Correspondance de Voltaire/1755/Lettre 3048

Correspondance de Voltaire/1755
Correspondance : année 1755GarnierŒuvres complètes de Voltaire, tome 38 (p. 495-496).

3048. — À M. L’ABBÉ DE PRADES.[1]


Aux Délices, 29 octobre (1755).

Frère Rhubarbe à frère Gaillard, salut.

Je suis très-fâché que frère en Belzébuth, frère Isaac[2] soit malingre et mélancolique, c’est la pire des damnations. Conservez votre santé et votre gaieté. J’enverrais de tout mon cœur aux pieds du très-révérend père prieur le seizième chant du scandale[3] qu’il demande ; mais je n’en ai point fait. Une douzaine de jeunes Parisiens, plus gais que moi, s’amusent tous les jours à remplir mon ancien canevas. Chacun y met du sien. On dit qu’on imprime l’ouvrage de deux ou trois façons différentes. Tout ce que je peux faire, c’est de protester en face de la sainte Église.
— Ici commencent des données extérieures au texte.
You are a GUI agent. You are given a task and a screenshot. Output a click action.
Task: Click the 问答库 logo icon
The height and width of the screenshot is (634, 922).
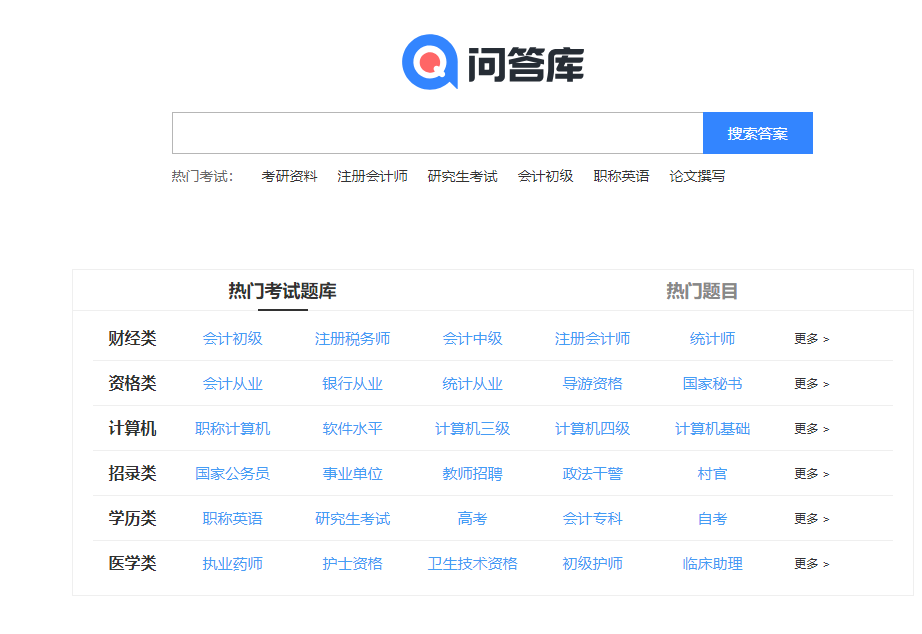tap(428, 62)
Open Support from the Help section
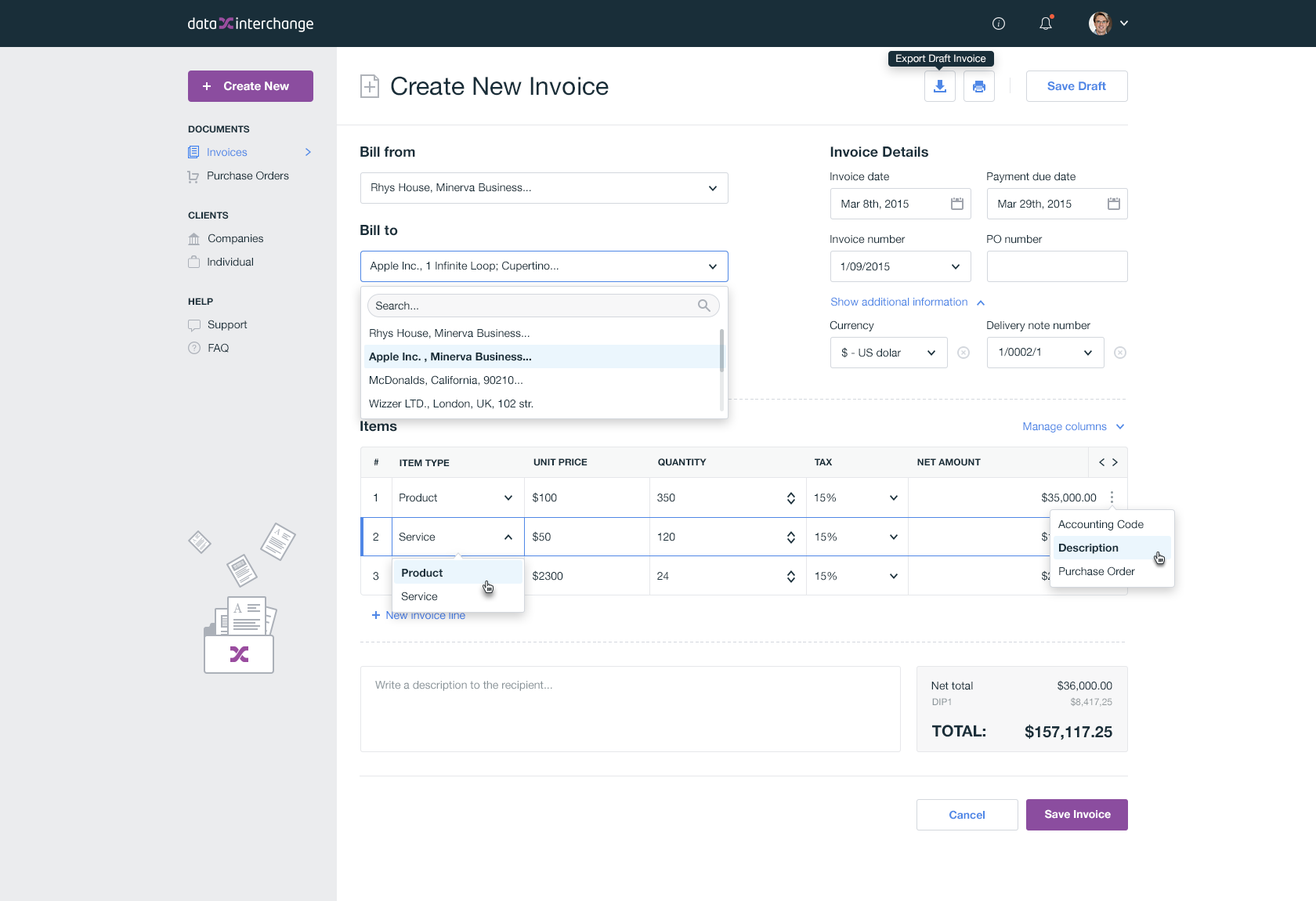 pyautogui.click(x=227, y=324)
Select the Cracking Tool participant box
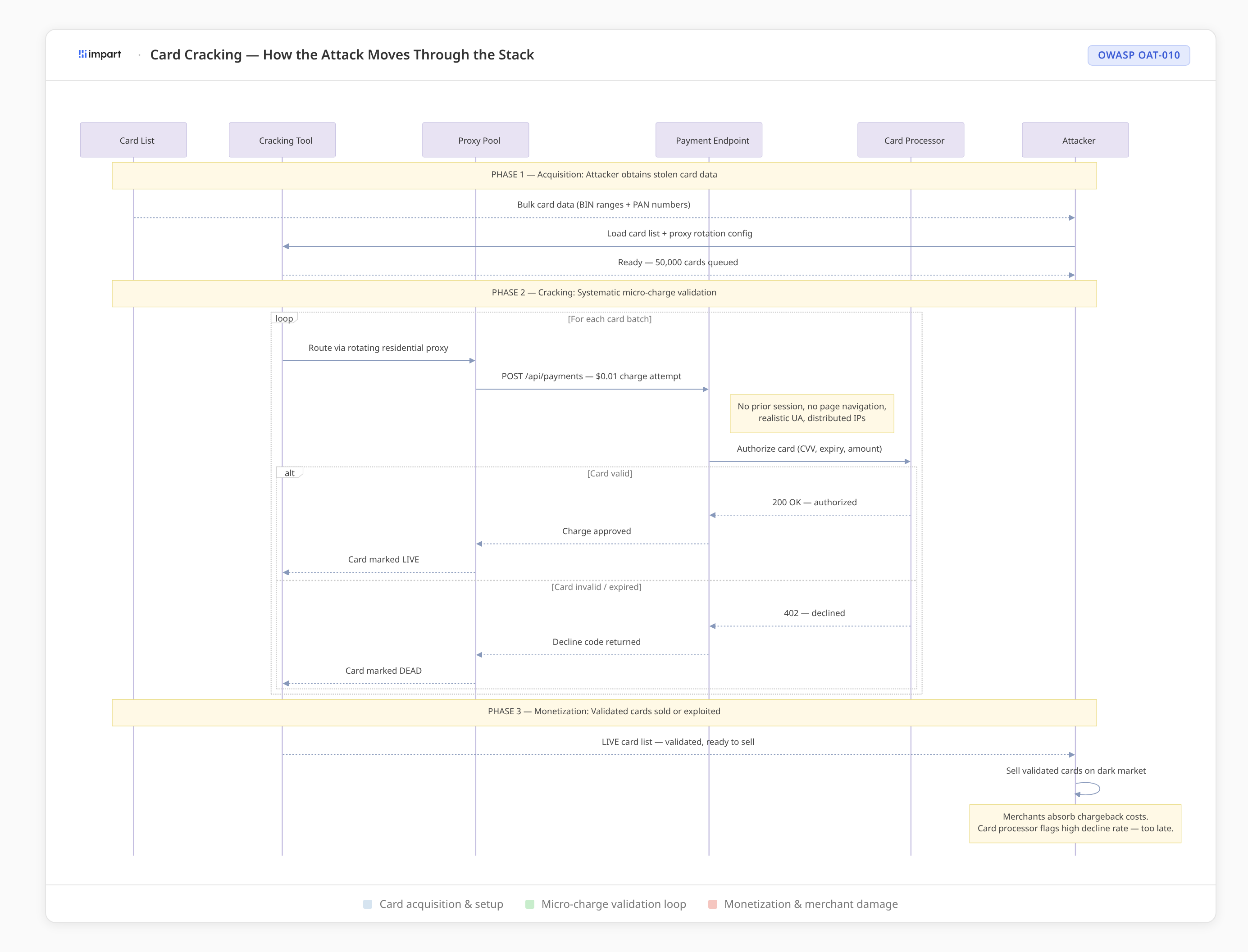 point(282,140)
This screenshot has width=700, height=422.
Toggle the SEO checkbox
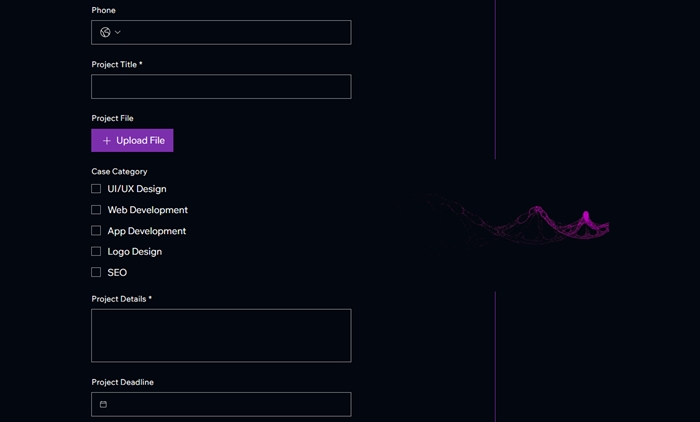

Si le très-révérend père prieur[4] voulait mettre dans son cabinet de livres un exemplaire corrigé de l’Orphelin de la Chine, j’aurais l’honneur de le lui adresser en toute humilité : car, malgré l’excommunication que l’exaltation de l’àme, les frictions de poix résine, et la dissection des cerveaux de géants[5] m’ont attirée, je vois que sa noble paternité a des entrailles de charité ; et elle doit savoir que j’étais un frère servant, très-attaché au père prieur, pensant comme lui, et disant mon office à son honneur et gloire. J’ai un petit monastère[6] près de Lausanne, sur le chemin de Neufchâtel ; et si ma santé me l’avait permis, j’aurais été jusqu’à Neufchâtel pour voir milord Maréchal ; mais j’aurais voulu pour cela des lettres d’obédience.

Il m’est venu ici deux jeunes gens[7] de Paris qui m’ont dit qu’il y a un nommé Poinsinet[8] à qui on a fait accroire que le roi de Prusse l’avait choisi pour être précepteur de son fils, mais que l’article du catholicisme était embarrassant ; il a signé qu’il serait de la religion que le roi voudrait. Il apprend actuellement à danser et à chanter pour donner une meilleure éducation au fils de Sa Majesté, et il n’attend que l’ordre du roi pour partir. Pour moi, j’attends tout doucement la fin de mes coliques, de mes rhumatismes, de mes ouvrages, et de toutes les misères de ce monde.

Je vous embrasse.


  1. Cette lettre a été imprimée, sans date, dans les Mémoires pour servir à l’histoire de l’année 1789 (par Luchet). Le texte que nous donnons ici est conforme à celui de l’original, conservé dans les archives du Cabinet de Berlin. — Frédéric écrit à milord Maréchal, le 12 juin 1756 : « Je n’ai point écrit à Voltaire, comme vous le supposez : l’abbé de Prades est chargé de cette correspondance. Pour moi, qui connais le fou, je me garde bien de lui donner la moindre prise. » — Voltaire écrit au duc de Richelieu, le 7 février 1756 : « Croirez-vous que le roi de Prusse vient de m’envoyer une tragédie de Mérope, mise par lui en opéra ? »
  2. Le marquis d’Argens.
  3. La Pucelle.
  4. Frédéric.
  5. Folies de Maupertuis tant ridiculisées par Voltaire
  6. Monrion ; voyez lettre 2843.
  7. Palissot et Patu ; voyez lettre 3046.
  8. Henri Poinsinet, surnommé le Petit, né à Fontainebleau en 1735, se noya dans le Guadalquivir en 1769.